TASK STATEMENT: Write out, precisely and in full, each line of the material.

INFORMATION:

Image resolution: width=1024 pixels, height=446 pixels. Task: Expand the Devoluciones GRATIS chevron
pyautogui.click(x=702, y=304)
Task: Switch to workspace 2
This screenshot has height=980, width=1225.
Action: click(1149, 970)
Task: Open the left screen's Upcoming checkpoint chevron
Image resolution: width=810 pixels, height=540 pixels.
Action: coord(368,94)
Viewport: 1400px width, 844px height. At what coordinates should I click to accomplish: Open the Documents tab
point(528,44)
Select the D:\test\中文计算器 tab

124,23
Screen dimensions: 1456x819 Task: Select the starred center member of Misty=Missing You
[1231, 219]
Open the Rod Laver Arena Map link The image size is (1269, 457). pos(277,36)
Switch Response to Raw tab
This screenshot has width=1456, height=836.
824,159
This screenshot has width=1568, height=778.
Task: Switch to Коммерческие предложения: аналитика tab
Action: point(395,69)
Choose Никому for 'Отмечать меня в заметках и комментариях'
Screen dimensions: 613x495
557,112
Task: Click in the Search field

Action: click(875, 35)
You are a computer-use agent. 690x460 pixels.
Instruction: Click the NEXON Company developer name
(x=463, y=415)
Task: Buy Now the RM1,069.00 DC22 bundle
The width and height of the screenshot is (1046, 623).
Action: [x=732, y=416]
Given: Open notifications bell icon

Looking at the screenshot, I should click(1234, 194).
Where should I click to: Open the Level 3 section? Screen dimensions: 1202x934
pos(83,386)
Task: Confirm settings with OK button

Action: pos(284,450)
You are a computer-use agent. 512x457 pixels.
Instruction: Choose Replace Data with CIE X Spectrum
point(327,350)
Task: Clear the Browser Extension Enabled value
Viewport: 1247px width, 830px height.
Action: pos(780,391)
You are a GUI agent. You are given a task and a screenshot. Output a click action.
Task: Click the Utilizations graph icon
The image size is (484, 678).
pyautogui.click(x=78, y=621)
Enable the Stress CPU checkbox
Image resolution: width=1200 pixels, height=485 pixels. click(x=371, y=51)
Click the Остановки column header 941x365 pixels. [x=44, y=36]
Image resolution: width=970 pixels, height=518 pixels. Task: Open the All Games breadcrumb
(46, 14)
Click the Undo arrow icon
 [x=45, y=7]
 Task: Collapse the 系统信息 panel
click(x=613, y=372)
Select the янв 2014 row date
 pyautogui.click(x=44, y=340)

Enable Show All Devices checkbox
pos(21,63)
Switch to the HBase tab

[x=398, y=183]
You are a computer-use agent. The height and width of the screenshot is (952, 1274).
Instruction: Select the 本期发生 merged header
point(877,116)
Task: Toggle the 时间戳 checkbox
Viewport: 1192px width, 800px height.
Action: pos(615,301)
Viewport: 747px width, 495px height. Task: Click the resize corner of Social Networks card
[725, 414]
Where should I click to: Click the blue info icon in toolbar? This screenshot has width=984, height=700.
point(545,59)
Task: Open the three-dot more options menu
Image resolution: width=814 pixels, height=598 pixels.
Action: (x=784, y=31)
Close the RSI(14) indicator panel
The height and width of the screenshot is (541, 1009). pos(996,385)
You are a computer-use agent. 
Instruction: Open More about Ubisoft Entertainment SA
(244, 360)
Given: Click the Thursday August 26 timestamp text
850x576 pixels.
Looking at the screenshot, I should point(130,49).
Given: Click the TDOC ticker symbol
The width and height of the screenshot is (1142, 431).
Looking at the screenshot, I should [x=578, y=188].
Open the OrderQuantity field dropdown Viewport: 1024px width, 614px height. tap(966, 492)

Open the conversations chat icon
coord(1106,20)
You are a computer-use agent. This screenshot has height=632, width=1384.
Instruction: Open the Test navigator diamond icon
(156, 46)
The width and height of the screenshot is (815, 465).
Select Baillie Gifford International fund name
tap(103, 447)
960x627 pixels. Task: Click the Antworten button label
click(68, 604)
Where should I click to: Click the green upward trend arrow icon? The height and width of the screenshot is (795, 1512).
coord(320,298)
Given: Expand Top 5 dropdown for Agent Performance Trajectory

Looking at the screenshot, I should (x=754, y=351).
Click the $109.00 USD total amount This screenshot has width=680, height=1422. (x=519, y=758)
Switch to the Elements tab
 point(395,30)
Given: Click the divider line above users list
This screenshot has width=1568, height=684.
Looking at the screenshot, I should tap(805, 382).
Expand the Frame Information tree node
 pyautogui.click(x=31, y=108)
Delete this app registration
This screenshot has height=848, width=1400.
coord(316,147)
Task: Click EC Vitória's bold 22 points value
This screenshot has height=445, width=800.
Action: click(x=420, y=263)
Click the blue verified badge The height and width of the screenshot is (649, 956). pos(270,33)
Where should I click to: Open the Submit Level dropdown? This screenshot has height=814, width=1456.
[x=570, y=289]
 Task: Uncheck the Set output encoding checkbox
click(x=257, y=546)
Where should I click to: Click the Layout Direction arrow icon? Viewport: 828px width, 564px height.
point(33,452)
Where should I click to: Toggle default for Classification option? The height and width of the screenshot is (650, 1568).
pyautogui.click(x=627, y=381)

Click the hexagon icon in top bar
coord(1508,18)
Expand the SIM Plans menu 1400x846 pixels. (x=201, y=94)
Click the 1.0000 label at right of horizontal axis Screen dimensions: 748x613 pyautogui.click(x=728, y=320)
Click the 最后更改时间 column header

RESULT BELOW:
Image resolution: width=1024 pixels, height=446 pixels. Task: Expand the Devoluciones GRATIS chevron
pyautogui.click(x=702, y=304)
Task: Switch to workspace 2
This screenshot has height=980, width=1225.
Action: click(1149, 970)
Task: Open the left screen's Upcoming checkpoint chevron
Image resolution: width=810 pixels, height=540 pixels.
Action: coord(368,94)
Viewport: 1400px width, 844px height. At what coordinates should I click to accomplish: Open the Documents tab
point(528,44)
Select the D:\test\中文计算器 tab

124,23
Screen dimensions: 1456x819 Task: Select the starred center member of Misty=Missing You
[1231, 219]
Open the Rod Laver Arena Map link The image size is (1269, 457). pos(277,36)
Switch Response to Raw tab
This screenshot has width=1456, height=836.
824,159
This screenshot has width=1568, height=778.
Task: Switch to Коммерческие предложения: аналитика tab
Action: point(395,69)
Choose Никому for 'Отмечать меня в заметках и комментариях'
Screen dimensions: 613x495
557,112
Task: Click in the Search field

Action: click(875, 35)
You are a computer-use agent. 690x460 pixels.
Instruction: Click the NEXON Company developer name
(x=463, y=415)
Task: Buy Now the RM1,069.00 DC22 bundle
The width and height of the screenshot is (1046, 623).
Action: [x=732, y=416]
Given: Open notifications bell icon

Looking at the screenshot, I should click(1234, 194).
Where should I click to: Open the Level 3 section? Screen dimensions: 1202x934
pos(83,386)
Task: Confirm settings with OK button

Action: pos(284,450)
You are a computer-use agent. 512x457 pixels.
Instruction: Choose Replace Data with CIE X Spectrum
point(327,350)
Task: Clear the Browser Extension Enabled value
Viewport: 1247px width, 830px height.
Action: pos(780,391)
You are a GUI agent. You are given a task and a screenshot. Output a click action.
Task: Click the Utilizations graph icon
The image size is (484, 678).
pyautogui.click(x=78, y=621)
Enable the Stress CPU checkbox
Image resolution: width=1200 pixels, height=485 pixels. click(x=371, y=51)
Click the Остановки column header 941x365 pixels. [x=44, y=36]
Image resolution: width=970 pixels, height=518 pixels. Task: Open the All Games breadcrumb
(46, 14)
Click the Undo arrow icon
 [x=45, y=7]
 Task: Collapse the 系统信息 panel
click(x=613, y=372)
Select the янв 2014 row date
 pyautogui.click(x=44, y=340)

Enable Show All Devices checkbox
pos(21,63)
Switch to the HBase tab

[x=398, y=183]
You are a computer-use agent. The height and width of the screenshot is (952, 1274).
Instruction: Select the 本期发生 merged header
point(877,116)
Task: Toggle the 时间戳 checkbox
Viewport: 1192px width, 800px height.
Action: pos(615,301)
Viewport: 747px width, 495px height. Task: Click the resize corner of Social Networks card
[725, 414]
Where should I click to: Click the blue info icon in toolbar? This screenshot has width=984, height=700.
point(545,59)
Task: Open the three-dot more options menu
Image resolution: width=814 pixels, height=598 pixels.
Action: (x=784, y=31)
Close the RSI(14) indicator panel
The height and width of the screenshot is (541, 1009). pos(996,385)
You are a computer-use agent. 
Instruction: Open More about Ubisoft Entertainment SA
(244, 360)
Given: Click the Thursday August 26 timestamp text
850x576 pixels.
Looking at the screenshot, I should point(130,49).
Given: Click the TDOC ticker symbol
The width and height of the screenshot is (1142, 431).
Looking at the screenshot, I should [x=578, y=188].
Open the OrderQuantity field dropdown Viewport: 1024px width, 614px height. tap(966, 492)

Open the conversations chat icon
coord(1106,20)
You are a computer-use agent. This screenshot has height=632, width=1384.
Instruction: Open the Test navigator diamond icon
(156, 46)
The width and height of the screenshot is (815, 465).
Select Baillie Gifford International fund name
tap(103, 447)
960x627 pixels. Task: Click the Antworten button label
click(68, 604)
Where should I click to: Click the green upward trend arrow icon? The height and width of the screenshot is (795, 1512).
coord(320,298)
Given: Expand Top 5 dropdown for Agent Performance Trajectory

Looking at the screenshot, I should (x=754, y=351).
Click the $109.00 USD total amount This screenshot has width=680, height=1422. (x=519, y=758)
Switch to the Elements tab
 point(395,30)
Given: Click the divider line above users list
This screenshot has width=1568, height=684.
Looking at the screenshot, I should tap(805, 382).
Expand the Frame Information tree node
 pyautogui.click(x=31, y=108)
Delete this app registration
This screenshot has height=848, width=1400.
coord(316,147)
Task: Click EC Vitória's bold 22 points value
This screenshot has height=445, width=800.
Action: click(x=420, y=263)
Click the blue verified badge The height and width of the screenshot is (649, 956). pos(270,33)
Where should I click to: Open the Submit Level dropdown? This screenshot has height=814, width=1456.
[x=570, y=289]
 Task: Uncheck the Set output encoding checkbox
click(x=257, y=546)
Where should I click to: Click the Layout Direction arrow icon? Viewport: 828px width, 564px height.
point(33,452)
Where should I click to: Toggle default for Classification option? The height and width of the screenshot is (650, 1568).
pyautogui.click(x=627, y=381)

Click the hexagon icon in top bar
coord(1508,18)
Expand the SIM Plans menu 1400x846 pixels. (x=201, y=94)
Click the 1.0000 label at right of horizontal axis Screen dimensions: 748x613 pyautogui.click(x=728, y=320)
Click the 最后更改时间 column header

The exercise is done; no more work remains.